HomeMy WebLinkAboutThe Citizen, 2010-09-09, Page 5THE CITIZEN, THURSDAY, SEPTEMBER 9, 2010. PAGE 5.
Advertising is the rattling of a stick inside a
swill bucket
– George Orwell
Iused to find George a trifle harsh in his
dismissal of the advertising business, but
I’m beginning to think he was just
ahead of his time. Maybe it’s a reaction to
those pop-up ads that blossom like Whack-a-
Moles on my computer screen when I’m
trying to read something; perhaps it’s the
memory of all those smiling athletes
during the Olympics pimping crap food
in TV ads for McYouknowwho’s.
Or maybe it was the guy from Victoria,
British Columbia who came up with the idea
of plastering photos of a dozen women Tiger
Woods dallied with onto golf balls and selling
them in boxed sets of 12 as “The Mistress
Collection” – for $49.95. He calls the concept
“Tail of the Tiger”.
“Tail”….geddit?
Sleazy? You bet. Tacky? Oh, yeah.
Commercially successful? Stratospherically.
“We’re getting orders from Korea, Poland,
Germany, France, Ireland…” Roger Sevigny
told a newspaper reporter for the Victoria
Times-Colonist. “I figure it’s got legs at least
to Christmas.”
I figure he’s probably right, alas. H. L.
Mencken once wrote that no one ever went
broke underestimating the taste of the
American public. He could have pushed the
border north at least as far as Victoria.
And Vancouver. A couple of entrepreneurs
there have come up with a line of gag decals
for travellers. The decals are big enough to
stick on the side of a suitcase and they’re
terribly clever. They make it look like the
luggage has been damaged – ripped open –
enough to reveal what’s inside. One decal
makes it look like the suitcase is stuffed with
packets of cocaine. Another shows what
appear to be a variety of kinky sexual aids.
Still another seems to reveal a flight attendant,
hog-tied, gagged, terrified and stuffed into the
Samsonite.
You laughing yet? Neither is the federal
Department of Transport. A spokesman has
declared the stickers to be ‘not funny’
and warns that any Canadian travellers who
plaster one on their luggage do so at
their peril.
No kidding. I can imagine the reception
you’d get coming through Customs with a bag
that looks like it’s stuffed with Colombian
nose candy. When it comes to smuggled drugs,
those guys at the border have such a good
sense of humour.
Everything’s for sale and everybody’s trying
to make a buck advertising it. Take Ernie
Hemingway. Sure he’s been dead for going on
half a century, but that doesn’t mean you can’t
walk a mile in his shoes – if you’ve got the
dough. The Hemingway Footwear Company is
launching three lines of (I quote from the
brochure) “Handcrafted footwear inspired by
the footsteps and lifestyle of the great man
himself.”
You can choose from the Sportsman line,
reflecting Papa’s belief that “the primal stuff
of man must, on occasion, be tested against the
wide open sky, earth underfoot and the steady
rhythm of the blood.”
Or perhaps you like the Literary line of
shoes “designed to assuage the weary traveller
“in those moments of quite contemplation …
for a journey not yet begun.” There’s also the
Angler line, “crafted with the man in mind
who keeps the wind at his back and the sea in
his heart.”

[Items]
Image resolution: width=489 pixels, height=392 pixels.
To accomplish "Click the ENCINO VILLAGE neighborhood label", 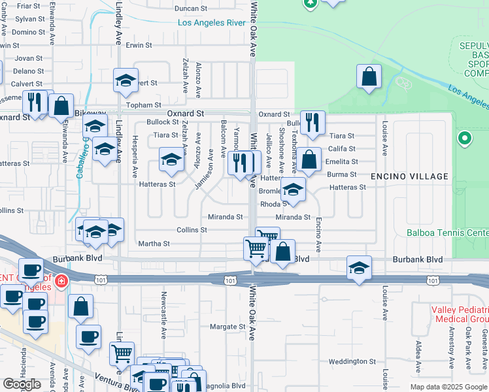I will click(409, 176).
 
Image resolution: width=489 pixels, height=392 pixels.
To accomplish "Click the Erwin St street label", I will click(139, 46).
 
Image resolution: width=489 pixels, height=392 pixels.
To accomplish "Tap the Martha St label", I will click(154, 244).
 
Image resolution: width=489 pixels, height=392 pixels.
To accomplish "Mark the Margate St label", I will click(227, 327).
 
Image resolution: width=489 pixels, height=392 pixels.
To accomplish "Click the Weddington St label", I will click(348, 361).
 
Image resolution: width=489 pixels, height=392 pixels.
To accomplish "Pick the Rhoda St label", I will click(270, 204).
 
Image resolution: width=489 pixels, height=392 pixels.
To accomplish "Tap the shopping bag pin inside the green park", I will click(369, 76).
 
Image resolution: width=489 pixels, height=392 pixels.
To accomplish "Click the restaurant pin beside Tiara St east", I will click(312, 122).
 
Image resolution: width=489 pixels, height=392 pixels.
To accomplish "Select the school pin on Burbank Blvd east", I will click(359, 268).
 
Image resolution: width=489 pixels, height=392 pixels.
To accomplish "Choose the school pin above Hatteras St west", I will click(171, 159).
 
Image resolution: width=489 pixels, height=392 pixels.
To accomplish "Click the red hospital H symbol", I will click(60, 282).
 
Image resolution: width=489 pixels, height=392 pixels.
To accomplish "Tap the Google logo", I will click(22, 384).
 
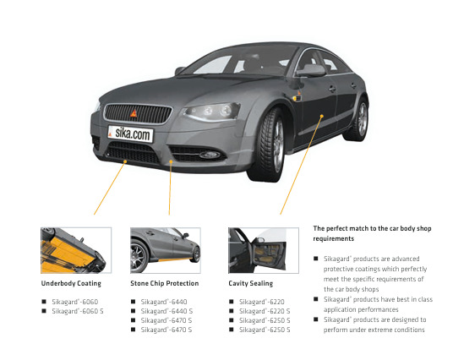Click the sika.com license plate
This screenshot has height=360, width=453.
click(130, 134)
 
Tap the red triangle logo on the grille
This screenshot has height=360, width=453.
click(134, 113)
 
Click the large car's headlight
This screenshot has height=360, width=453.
click(212, 112)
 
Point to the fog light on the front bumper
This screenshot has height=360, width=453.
click(210, 155)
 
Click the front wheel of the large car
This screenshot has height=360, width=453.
click(268, 145)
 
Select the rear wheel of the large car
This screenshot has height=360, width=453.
click(357, 119)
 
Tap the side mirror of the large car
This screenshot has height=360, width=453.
click(311, 70)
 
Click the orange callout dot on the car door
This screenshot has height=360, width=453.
click(322, 116)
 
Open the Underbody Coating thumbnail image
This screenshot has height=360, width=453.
click(76, 250)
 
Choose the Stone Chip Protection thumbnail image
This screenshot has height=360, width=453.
click(166, 250)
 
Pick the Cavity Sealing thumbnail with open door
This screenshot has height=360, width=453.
click(264, 250)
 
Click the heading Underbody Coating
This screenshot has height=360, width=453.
click(71, 283)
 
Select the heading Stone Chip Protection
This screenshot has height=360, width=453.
click(165, 283)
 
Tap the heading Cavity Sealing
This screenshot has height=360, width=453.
click(251, 283)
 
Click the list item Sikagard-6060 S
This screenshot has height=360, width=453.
click(78, 311)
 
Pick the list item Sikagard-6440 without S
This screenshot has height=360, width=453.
click(164, 302)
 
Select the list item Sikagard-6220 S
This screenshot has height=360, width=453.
click(265, 311)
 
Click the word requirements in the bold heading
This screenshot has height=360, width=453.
click(333, 238)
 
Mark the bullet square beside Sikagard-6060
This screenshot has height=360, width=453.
click(44, 302)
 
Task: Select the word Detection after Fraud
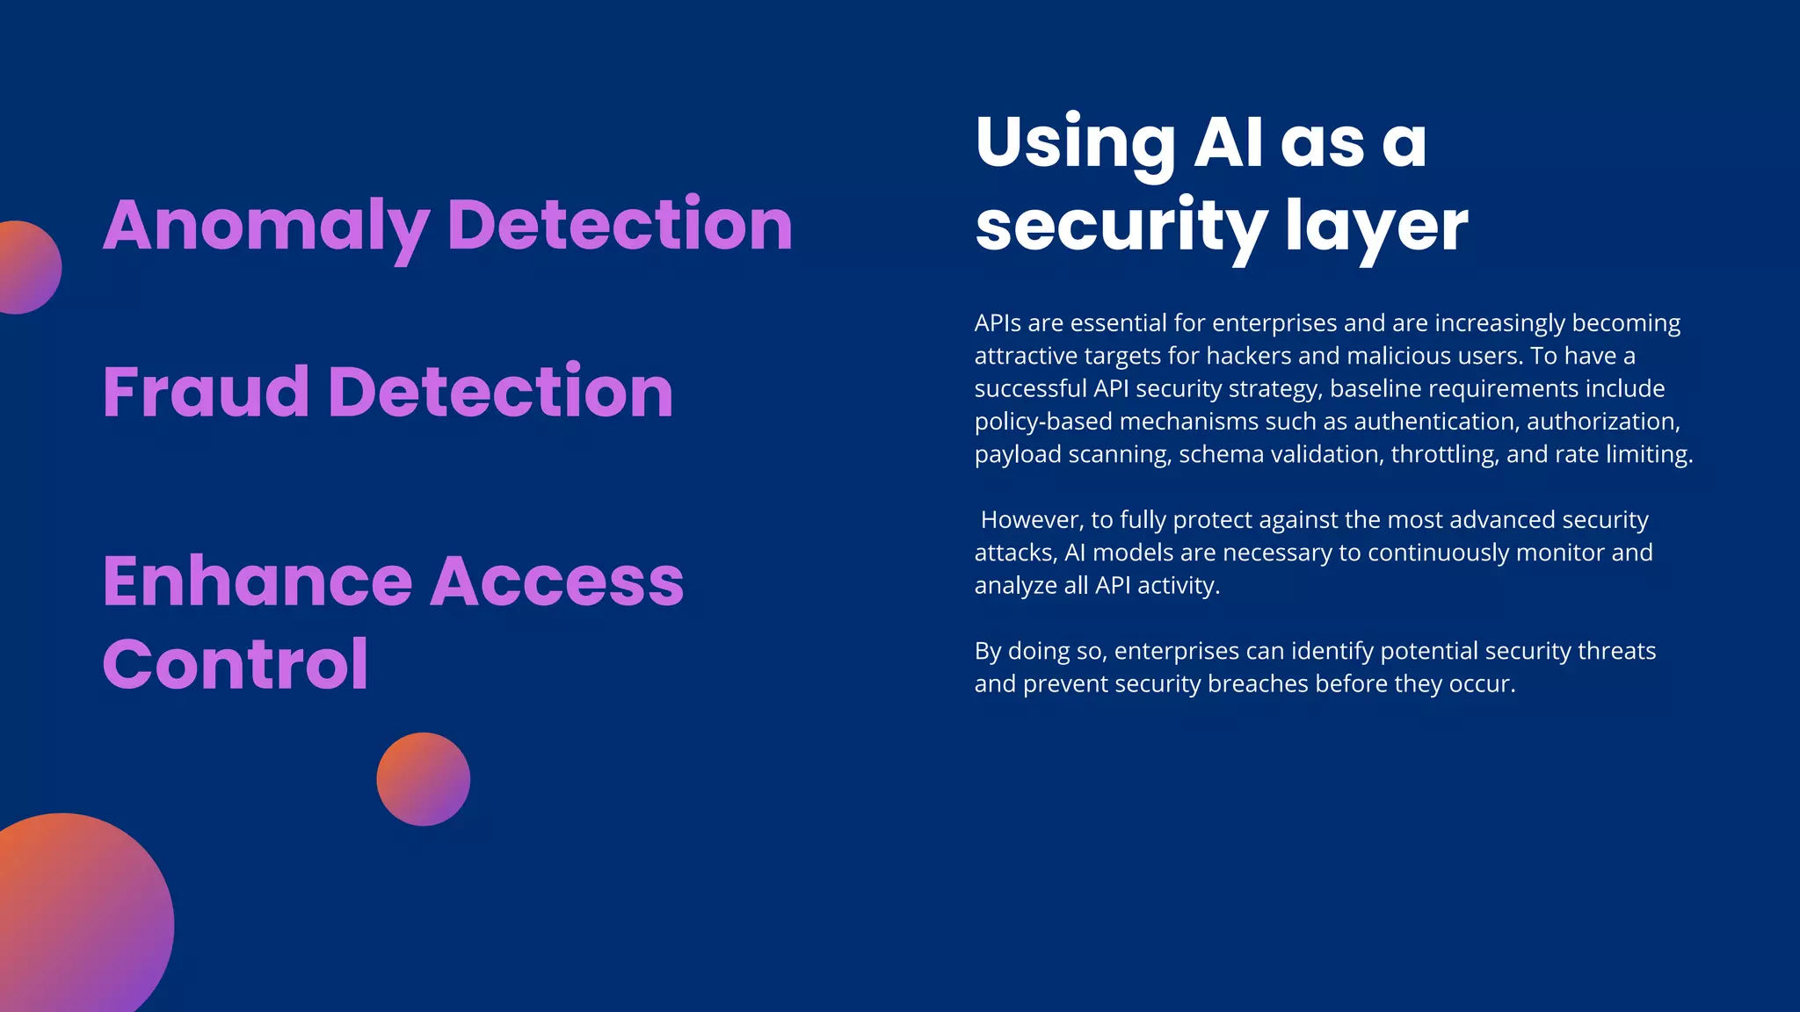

[What you should do]
Please decide whether each statement agrees with the column on advertising. For each one, answer yes or no and quote the words of the column that settle it.
1. The golf balls are sold in boxed sets of 12 for $49.95.
2. The gag luggage decals come from entrepreneurs in Victoria.
3. The Hemingway Footwear Company is launching four lines of shoes.

[Exercise output]
1. Yes: "selling them in boxed sets of 12 as “The Mistress Collection” – for $49.95"
2. No: "And Vancouver. A couple of entrepreneurs there have come up with a line of gag decals"
3. No: "The Hemingway Footwear Company is launching three lines"